In ogni incarnazione, il karma si manifesta in parte attraverso le leggi dell’ereditarietà; così l’anima di un bambino è attirata in una famiglia nella quale i caratteri ereditare si accordano col suo karma.”

L’ultimo brano proposto è un po’ un sunto dell’intero testo della Gita, come presentato da Yogananda.
“Le parole che Sri Krishna rivolge ad Arjuna nella Bhagavad Gita sono un profondo testo sacro sulla scienza dello yoga, ovvero dell’unione con Dio, e allo stesso tempo costituiscono un vademecum per la vita di ogni giorno.

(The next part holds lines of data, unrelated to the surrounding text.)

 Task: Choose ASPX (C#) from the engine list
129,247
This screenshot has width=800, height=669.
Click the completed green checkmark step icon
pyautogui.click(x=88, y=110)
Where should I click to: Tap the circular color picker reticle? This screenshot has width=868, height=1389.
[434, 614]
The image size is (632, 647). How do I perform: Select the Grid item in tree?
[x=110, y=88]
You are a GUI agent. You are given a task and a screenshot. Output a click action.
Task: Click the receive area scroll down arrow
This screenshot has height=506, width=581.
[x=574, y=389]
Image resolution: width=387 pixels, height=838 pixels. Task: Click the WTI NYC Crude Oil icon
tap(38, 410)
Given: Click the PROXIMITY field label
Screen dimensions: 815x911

Lo studente è condotto passo passo, insieme con Arjuna, dallo stato di coscienza mortale, caratterizzato dal dubbio spirituale e dalla pavidità, alla sintonia divina e alla risolutezza interiore.

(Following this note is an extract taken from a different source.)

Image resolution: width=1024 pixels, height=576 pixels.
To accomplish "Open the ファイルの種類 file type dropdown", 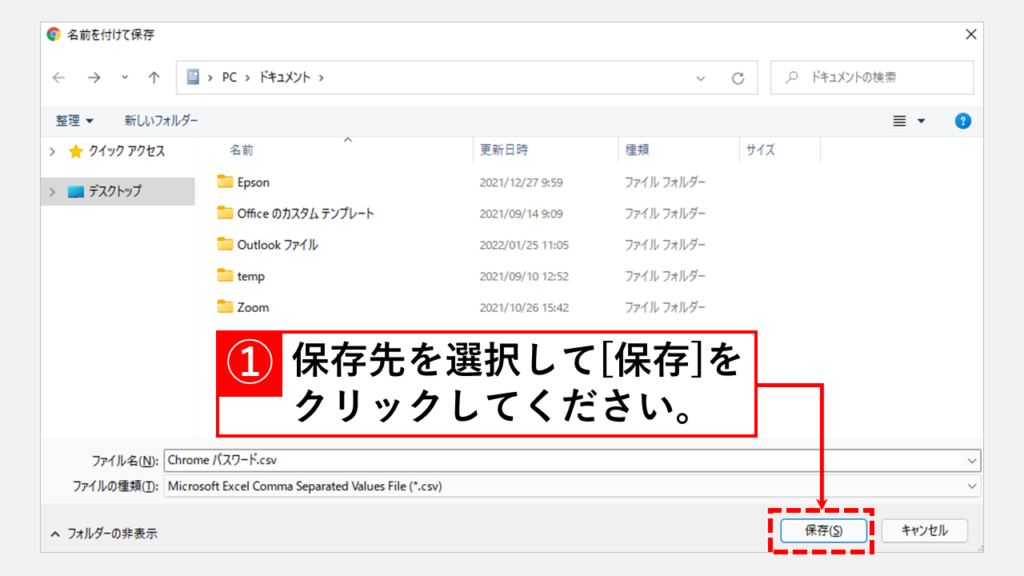I will (x=972, y=486).
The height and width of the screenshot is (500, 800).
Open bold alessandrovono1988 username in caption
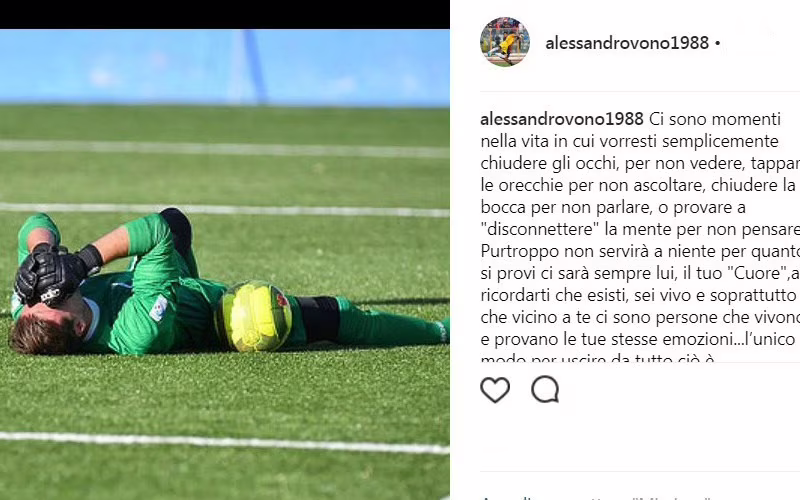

Il messaggio universale e intramontabile della Gita abbraccia ogni aspetto della verità.
La Gita insegna all’uomo quali sono i suoi giusti doveri nella vita, e come compierli con quel distacco che gli consente di evitare la sofferenza, di crescere in saggezza e di ottenere il successo negli obiettivi che si pone.
Gli enigmi della creazione si sciolgono alla luce della comprensione della natura della materia.”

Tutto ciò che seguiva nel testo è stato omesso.